Dataset entries:
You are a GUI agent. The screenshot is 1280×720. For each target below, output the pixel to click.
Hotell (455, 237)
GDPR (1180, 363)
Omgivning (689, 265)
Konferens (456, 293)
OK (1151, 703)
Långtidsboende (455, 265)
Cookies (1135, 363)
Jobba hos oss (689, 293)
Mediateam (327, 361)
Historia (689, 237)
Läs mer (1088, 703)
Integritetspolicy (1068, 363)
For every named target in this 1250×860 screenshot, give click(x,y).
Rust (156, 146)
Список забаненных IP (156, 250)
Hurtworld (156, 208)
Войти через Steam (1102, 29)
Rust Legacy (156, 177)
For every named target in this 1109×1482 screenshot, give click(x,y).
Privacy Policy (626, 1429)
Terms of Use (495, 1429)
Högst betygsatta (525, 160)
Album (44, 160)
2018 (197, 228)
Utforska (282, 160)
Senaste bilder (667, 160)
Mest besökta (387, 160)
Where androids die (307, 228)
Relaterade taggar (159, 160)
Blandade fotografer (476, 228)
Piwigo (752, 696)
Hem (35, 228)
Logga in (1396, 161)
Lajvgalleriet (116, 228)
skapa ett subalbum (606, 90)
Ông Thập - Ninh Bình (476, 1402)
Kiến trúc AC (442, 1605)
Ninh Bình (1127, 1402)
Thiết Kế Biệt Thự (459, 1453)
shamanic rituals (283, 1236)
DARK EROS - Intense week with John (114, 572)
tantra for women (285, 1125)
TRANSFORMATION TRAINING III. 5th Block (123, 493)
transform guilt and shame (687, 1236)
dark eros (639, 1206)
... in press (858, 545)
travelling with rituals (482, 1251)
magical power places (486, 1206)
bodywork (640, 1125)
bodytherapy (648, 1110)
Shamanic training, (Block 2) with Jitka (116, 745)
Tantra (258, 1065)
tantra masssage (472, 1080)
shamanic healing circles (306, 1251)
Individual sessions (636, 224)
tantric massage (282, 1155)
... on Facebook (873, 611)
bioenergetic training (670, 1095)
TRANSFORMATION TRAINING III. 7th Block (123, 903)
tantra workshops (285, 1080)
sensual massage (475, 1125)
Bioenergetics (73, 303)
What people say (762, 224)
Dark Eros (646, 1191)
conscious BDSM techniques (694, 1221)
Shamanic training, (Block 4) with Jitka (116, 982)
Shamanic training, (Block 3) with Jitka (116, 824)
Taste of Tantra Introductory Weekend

TO DO => Repeat the lines above word for word.

ANSWER FOR THE TASK =>
You are a GUI agent. The screenshot is 1280×720. For each target below, output the pixel to click.
Hotell (455, 237)
GDPR (1180, 363)
Omgivning (689, 265)
Konferens (456, 293)
OK (1151, 703)
Långtidsboende (455, 265)
Cookies (1135, 363)
Jobba hos oss (689, 293)
Mediateam (327, 361)
Historia (689, 237)
Läs mer (1088, 703)
Integritetspolicy (1068, 363)
For every named target in this 1250×860 screenshot, give click(x,y).
Rust (156, 146)
Список забаненных IP (156, 250)
Hurtworld (156, 208)
Войти через Steam (1102, 29)
Rust Legacy (156, 177)
For every named target in this 1109×1482 screenshot, give click(x,y).
Privacy Policy (626, 1429)
Terms of Use (495, 1429)
Högst betygsatta (525, 160)
Album (44, 160)
2018 (197, 228)
Utforska (282, 160)
Senaste bilder (667, 160)
Mest besökta (387, 160)
Where androids die (307, 228)
Relaterade taggar (159, 160)
Blandade fotografer (476, 228)
Piwigo (752, 696)
Hem (35, 228)
Logga in (1396, 161)
Lajvgalleriet (116, 228)
skapa ett subalbum (606, 90)
Ông Thập - Ninh Bình (476, 1402)
Kiến trúc AC (442, 1605)
Ninh Bình (1127, 1402)
Thiết Kế Biệt Thự (459, 1453)
shamanic rituals (283, 1236)
DARK EROS - Intense week with John (114, 572)
tantra for women (285, 1125)
TRANSFORMATION TRAINING III. 5th Block (123, 493)
transform guilt and shame (687, 1236)
dark eros (639, 1206)
... in press (858, 545)
travelling with rituals (482, 1251)
magical power places (486, 1206)
bodywork (640, 1125)
bodytherapy (648, 1110)
Shamanic training, (Block 2) with Jitka (116, 745)
Tantra (258, 1065)
tantra masssage (472, 1080)
shamanic healing circles (306, 1251)
Individual sessions (636, 224)
tantric massage (282, 1155)
... on Facebook (873, 611)
bioenergetic training (670, 1095)
TRANSFORMATION TRAINING III. 7th Block (123, 903)
tantra workshops (285, 1080)
sensual massage (475, 1125)
Bioenergetics (73, 303)
What people say (762, 224)
Dark Eros (646, 1191)
conscious BDSM techniques (694, 1221)
Shamanic training, (Block 4) with Jitka (116, 982)
Shamanic training, (Block 3) with Jitka (116, 824)
Taste of Tantra Introductory Weekend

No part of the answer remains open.